This song uses the phrase "look what you made me do" but at least Taylor Swift isn't trying to copyright trademark patent it. This is a bit too whiny for me. And boring. Dance without pants like the Men Without Hats And Pants. But maybe don't sing so whinily. I don't care if that's not a word.
- Señorita by Shawn Mendes and Camila Caberello
The thing about this song is you can replace any instance of "señorita" with "miss in Spanish" and it still works. You could also go with "girl in Spanish" but that would be "niña" instead. That's all the enjoyment I get from this song.
- I Don't Care about a song by Ed Sheeran and Justin Bustin
Actually Justin Bustin might be a good artist name. He's at a party he doesn't want to be at and I don't care. I don't care about this song, it's just there and not important to me and I keep changing the channel and usually ending up on something older because I'm older or at least sure feel that way.
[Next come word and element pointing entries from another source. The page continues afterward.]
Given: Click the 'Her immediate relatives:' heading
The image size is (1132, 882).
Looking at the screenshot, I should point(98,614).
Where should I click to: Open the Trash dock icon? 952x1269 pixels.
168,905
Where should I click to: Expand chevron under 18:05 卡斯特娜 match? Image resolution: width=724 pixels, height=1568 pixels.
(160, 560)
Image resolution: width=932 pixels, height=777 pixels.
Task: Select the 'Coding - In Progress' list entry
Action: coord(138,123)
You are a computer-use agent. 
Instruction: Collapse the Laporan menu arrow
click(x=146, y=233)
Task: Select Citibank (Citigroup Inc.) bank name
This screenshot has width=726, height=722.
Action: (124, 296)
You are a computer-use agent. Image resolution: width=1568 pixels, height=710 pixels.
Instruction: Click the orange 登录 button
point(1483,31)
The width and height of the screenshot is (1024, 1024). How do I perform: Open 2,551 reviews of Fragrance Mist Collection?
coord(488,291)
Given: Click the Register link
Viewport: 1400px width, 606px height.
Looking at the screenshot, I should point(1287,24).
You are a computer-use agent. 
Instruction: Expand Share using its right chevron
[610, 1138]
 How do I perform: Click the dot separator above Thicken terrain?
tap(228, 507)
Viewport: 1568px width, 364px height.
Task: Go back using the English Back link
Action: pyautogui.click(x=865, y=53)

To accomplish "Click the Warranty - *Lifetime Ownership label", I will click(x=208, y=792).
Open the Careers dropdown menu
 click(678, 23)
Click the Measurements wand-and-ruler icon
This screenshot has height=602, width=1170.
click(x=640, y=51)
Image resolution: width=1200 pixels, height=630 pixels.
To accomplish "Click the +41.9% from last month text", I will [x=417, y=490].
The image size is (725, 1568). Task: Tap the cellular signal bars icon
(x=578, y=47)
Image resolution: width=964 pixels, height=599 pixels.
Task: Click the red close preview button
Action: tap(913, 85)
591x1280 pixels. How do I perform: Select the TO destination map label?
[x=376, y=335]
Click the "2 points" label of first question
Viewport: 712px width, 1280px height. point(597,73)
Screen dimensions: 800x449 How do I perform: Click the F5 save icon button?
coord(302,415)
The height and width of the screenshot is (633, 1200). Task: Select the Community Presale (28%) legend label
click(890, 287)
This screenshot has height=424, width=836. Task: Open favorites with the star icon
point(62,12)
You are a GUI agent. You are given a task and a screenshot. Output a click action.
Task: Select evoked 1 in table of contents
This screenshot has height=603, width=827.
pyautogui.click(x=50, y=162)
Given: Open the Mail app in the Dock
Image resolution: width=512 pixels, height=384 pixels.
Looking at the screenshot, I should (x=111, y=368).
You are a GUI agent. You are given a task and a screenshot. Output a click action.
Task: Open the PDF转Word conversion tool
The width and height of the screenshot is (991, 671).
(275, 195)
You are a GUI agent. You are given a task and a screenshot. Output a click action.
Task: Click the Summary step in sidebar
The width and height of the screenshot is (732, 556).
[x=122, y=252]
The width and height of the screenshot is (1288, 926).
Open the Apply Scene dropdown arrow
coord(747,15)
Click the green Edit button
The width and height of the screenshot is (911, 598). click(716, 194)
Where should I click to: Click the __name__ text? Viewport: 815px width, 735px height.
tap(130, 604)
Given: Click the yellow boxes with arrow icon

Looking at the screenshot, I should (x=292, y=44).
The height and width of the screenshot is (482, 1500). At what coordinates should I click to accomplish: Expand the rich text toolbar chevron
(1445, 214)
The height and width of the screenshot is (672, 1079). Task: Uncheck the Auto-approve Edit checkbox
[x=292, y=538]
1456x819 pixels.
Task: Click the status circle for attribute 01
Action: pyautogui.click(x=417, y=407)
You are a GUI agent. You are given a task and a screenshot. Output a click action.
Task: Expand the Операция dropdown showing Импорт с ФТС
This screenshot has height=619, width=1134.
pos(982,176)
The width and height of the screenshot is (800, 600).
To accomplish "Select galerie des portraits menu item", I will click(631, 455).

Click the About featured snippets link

- Eastside by Benny Blanka and Hall C and Khalid
Not to be confused with South Side by Moby and sometimes Gwen Stefani. This is some weird song that has the line "a gorilla PLAY WITH ME" or whatever that is. Also dreaming about teenage families. And living in a city where the sun never goes down and therefore it's too hot and everything burns.
- Going Bad by Meek Mill and of course Drake
Joke about this song already having gone bad because it was out of the fridge too long. If you like Drake songs and also rap songs where they make that weird noise, or at least one of many, then this is for you. It's not for me.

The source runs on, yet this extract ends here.